US congressmen tried to designate the Muslim Brotherhood as terrorist
Ted Cruz (R., Texas) for the Senate, and Rep. Mario Diaz-Balart (R., Fla.) are handling a bill requiring the Secretary of State to submit a report to Congress on the designation of the Muslim Brotherhood as a foreign terrorist organization.
One of the argument is that “Multiple countries have declared the Society of the Muslim Brothers (commonly known as the ‘‘Muslim Brotherhood’’) a terrorist organization or proscribed the group from operating in their coun- tries.”
Follows, in the bill, the multiple act of violence ordered by members of the Muslim Brotherhood. Since August 2013, attacks included 70 churches and more than 1,000 homes and businesses of Coptic Christian families torched in the ensuing violence.
On January 27, 2015, the Muslim Broth erhood published on their official Ikhwanonline.com website an announcement that the organization was entering a ‘‘new phase’’ and calling its followers to prepare for a ‘‘long, uncompromising jihad’’ against the Egyptian government.

Given data =>
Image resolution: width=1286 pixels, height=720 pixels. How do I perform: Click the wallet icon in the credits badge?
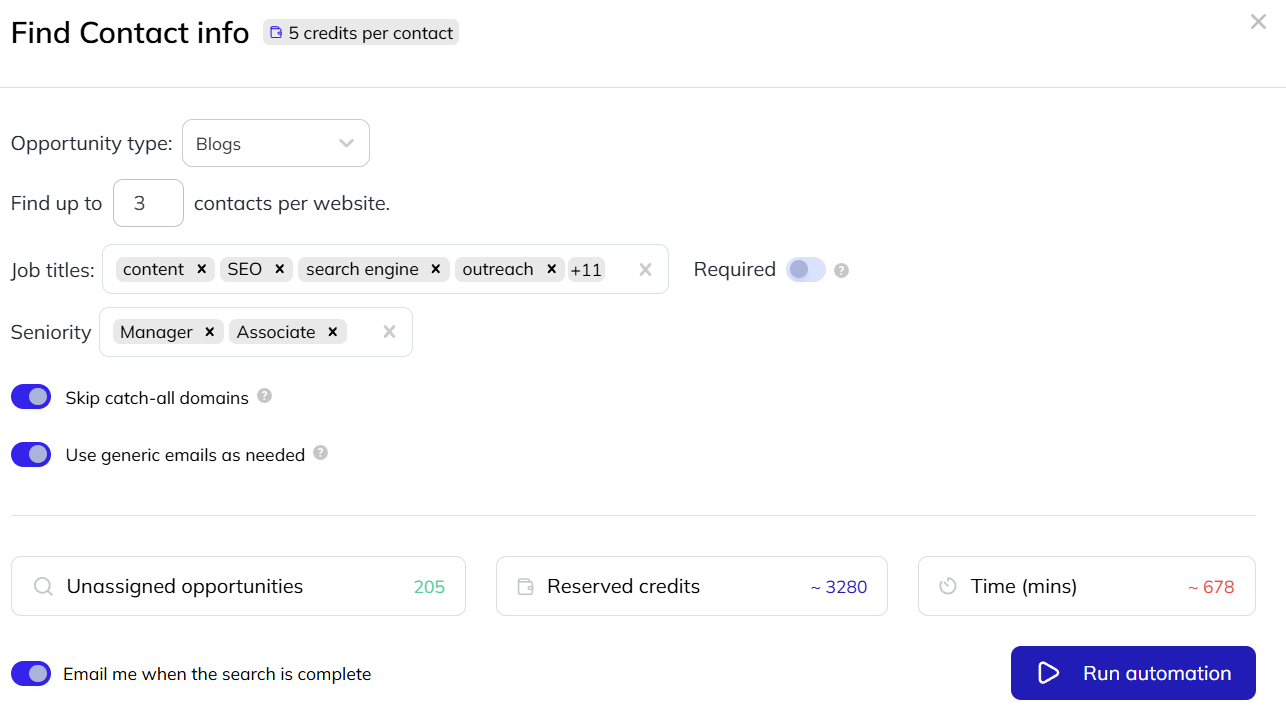[x=275, y=32]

Directions for this task =>
In the article on the bill to designate the Muslim Brotherhood, how many churches does it say were torched in the attacks since August 2013?

Answer below =>
70 churches.